Yeah, you have to watch this one, too.
Chelsea played the next day, so of course Conte was asked to respond, and so respond he did. If he was ready for a fight on Friday, he was ready to fight on Saturday. Or February 25th, at Old Trafford. Him and Mourinho. No game, just the tickling.
“I think before you make this type of comment, before to hurt another person, you must pay great attention. [Otherwise] you show you are a little man. A little man. You don’t know very well [what] is the situation. But I know him very well in the past.
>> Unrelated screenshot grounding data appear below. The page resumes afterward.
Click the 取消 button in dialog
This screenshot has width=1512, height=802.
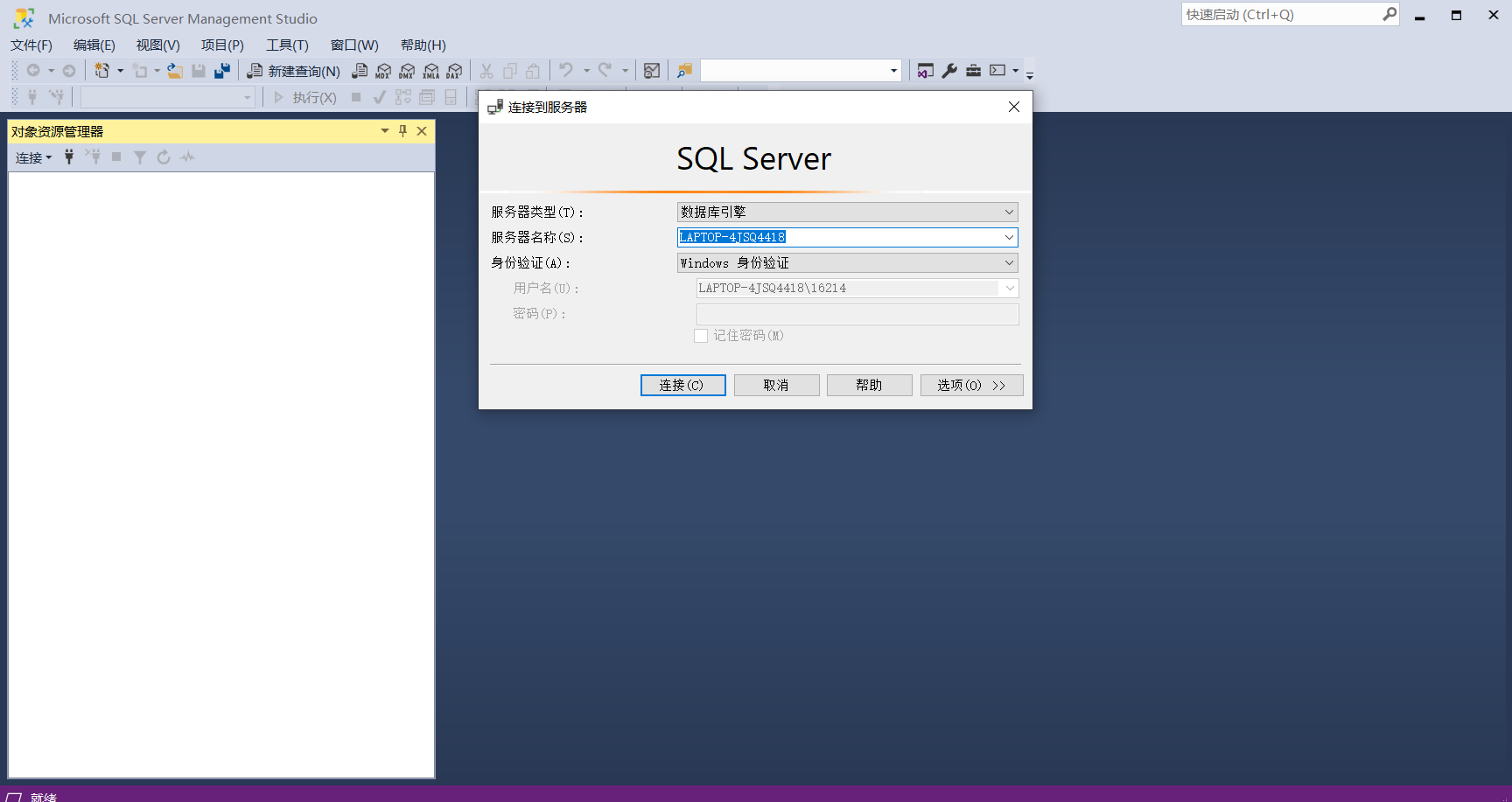pos(776,386)
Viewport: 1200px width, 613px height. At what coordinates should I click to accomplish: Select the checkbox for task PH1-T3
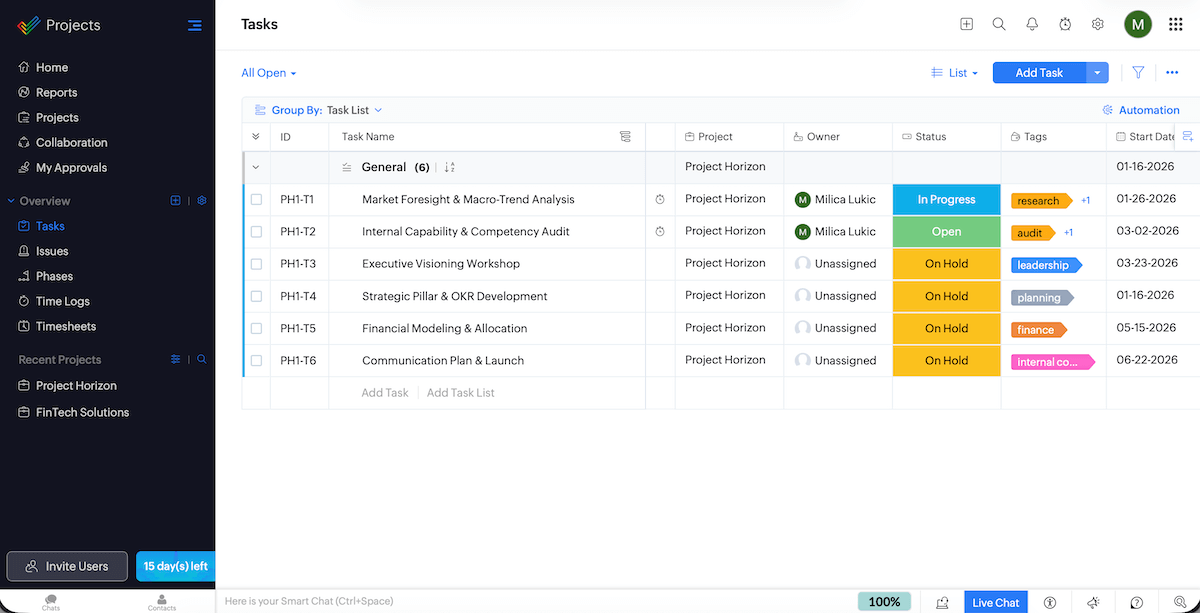point(256,263)
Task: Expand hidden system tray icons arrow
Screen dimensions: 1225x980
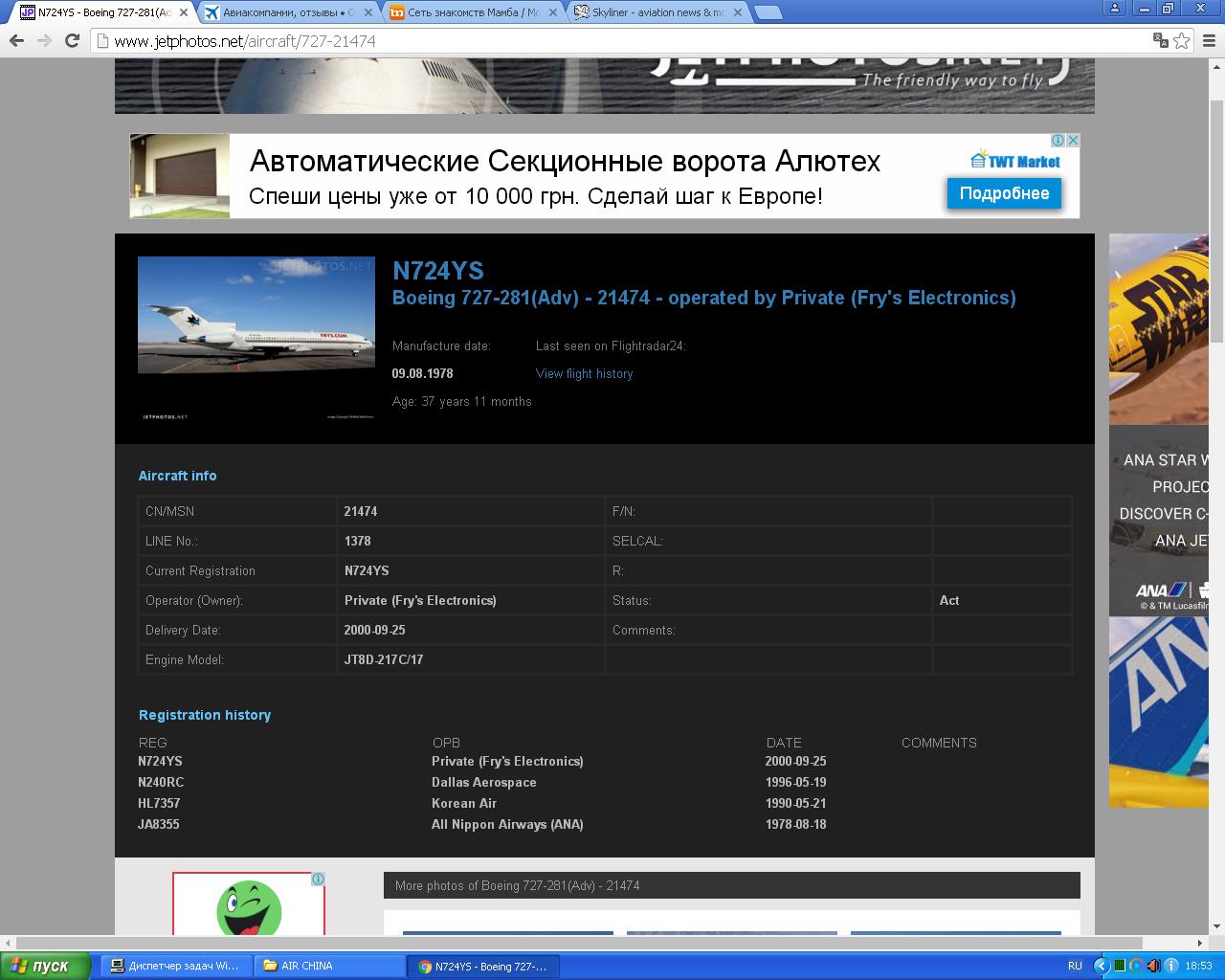Action: point(1101,966)
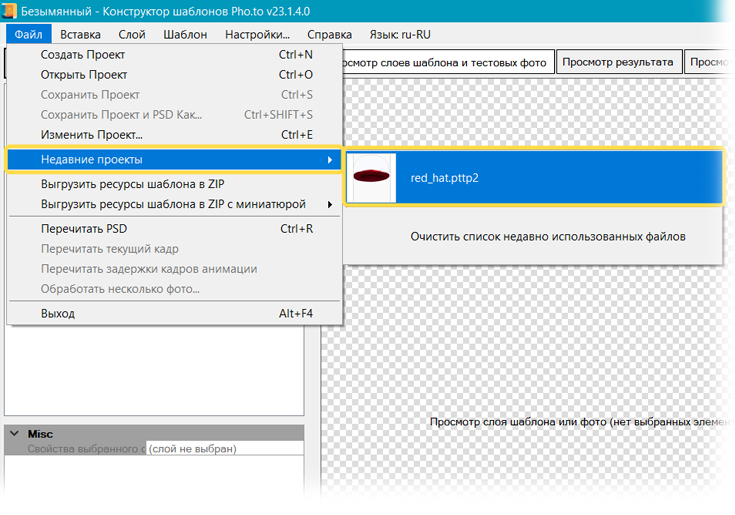Expand Выгрузить ресурсы шаблона в ZIP с миниатюрой submenu
735x515 pixels.
click(330, 205)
In the past he was a little man in many circumstances, is a little man in the present and for sure he will be a little man in the future.
“Also if he wants to try to change his behaviours ... but the person’s this, Mourinho’s this. You know him very well. The level is very low. I repeat: I think before to speak you have to know very well what happened.
“This is not my problem, I consider him a little man. I consider him a man with a very low profile. There is a story to speak for him and for me. You can change the story, but you have to know the story very well before hurting another person. In the last period he’s suffering a bit of amnesia. We are there, amnesia. When you become to be older, there is this type of risk. Also for me, and for you – for all. The problem is if you show this. He must pay great attention. He’s doing this with regularity.”
Conte was asked why he kept constantly referring to Mourinho as a “little man”, so the current Chelsea coach obliged by bringing up an example involving yet another former Chelsea coach, a certain Claudio Ranieri, who was once the target of Mourinho’s insults before being a target of Mourinho’s fake niceties.
“I remember a stupid example with Ranieri. When he offended Ranieri for his English. Then when Ranieri was sacked he put on a shirt for Ranieri. You are a fake. I think you have good consideration for a person or not. It doesn’t change your opinion to be more sympathetic. If you want to fight a person, you try to kill this person. And then after two years you try to help this person, because maybe it’s good for you, for your profile.”
-Antonio Conte; source: Guardian
You can and should watch and listen for yourself as well in the following video, starting around the 4.5-minute mark.
In what could a final word in this weekend wrestlemania — but let’s not kid ourselves, it probably won’t be — Conte reminded that Chelsea will go to play at Old Trafford on February 25, at which point the two coaches can “clarify” the situation face-to-face. Though the smile with which he said “I’m ready. I don’t know if he’s ready” was one of fisticuffs rather than diplomacy.